The problem: Only the lines from the one bearing "Given: Click the period parameter inlay hint" through the end of the entries should be output, exactly as they stand, and pictures should be skipped.

--- Data in this exercise Enclosed Below ---

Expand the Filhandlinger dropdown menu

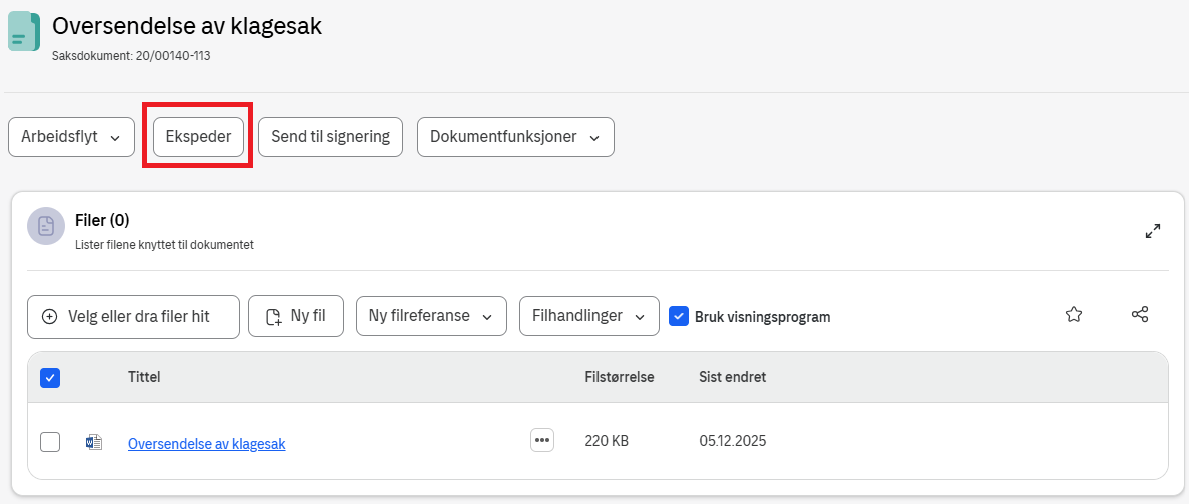point(588,316)
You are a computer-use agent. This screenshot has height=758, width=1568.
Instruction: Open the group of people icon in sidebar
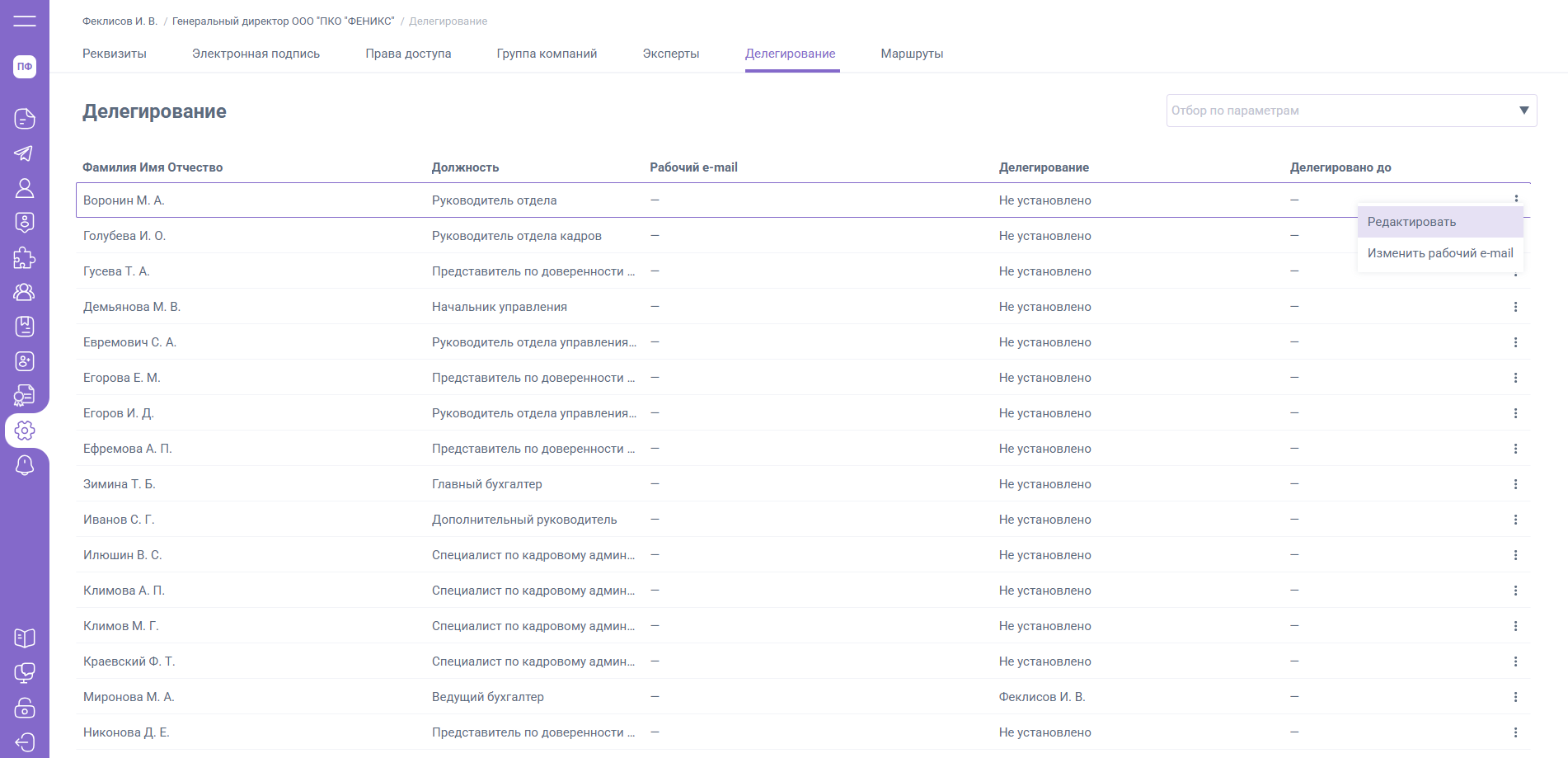click(x=25, y=292)
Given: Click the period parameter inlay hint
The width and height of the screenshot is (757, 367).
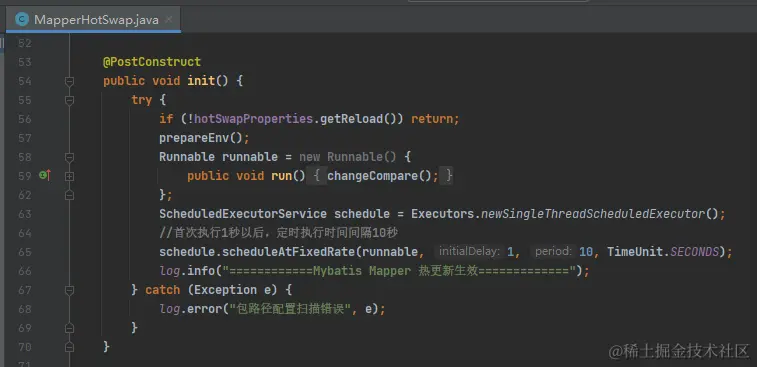Looking at the screenshot, I should point(553,252).
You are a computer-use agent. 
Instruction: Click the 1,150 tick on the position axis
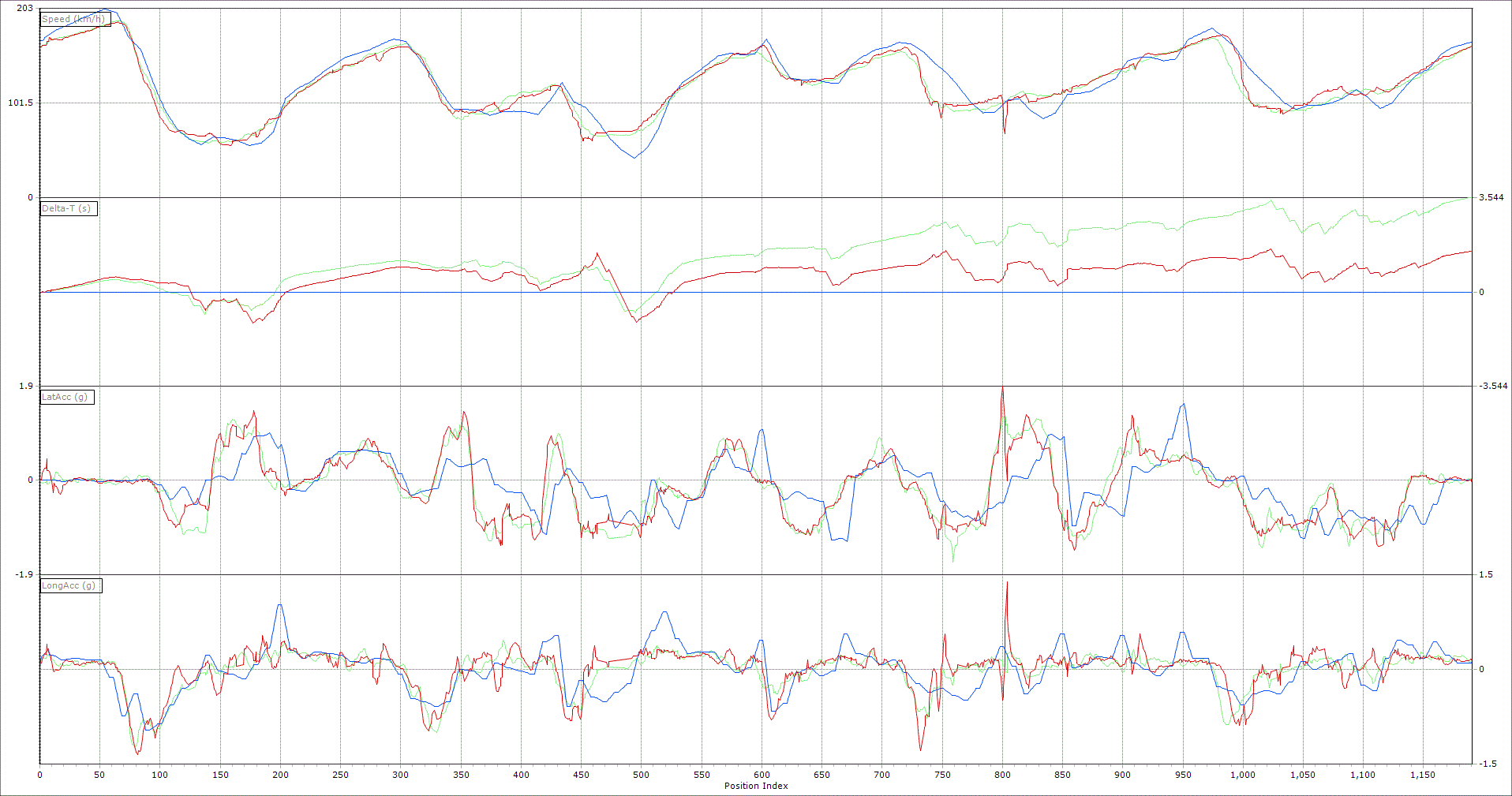click(1423, 775)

--- End of Enclosed Data in this exercise ---

Result:
Given: Click the period parameter inlay hint
The width and height of the screenshot is (757, 367).
Looking at the screenshot, I should point(553,252).
You are a computer-use agent. 
Instruction: Click the 1,150 tick on the position axis
click(1423, 775)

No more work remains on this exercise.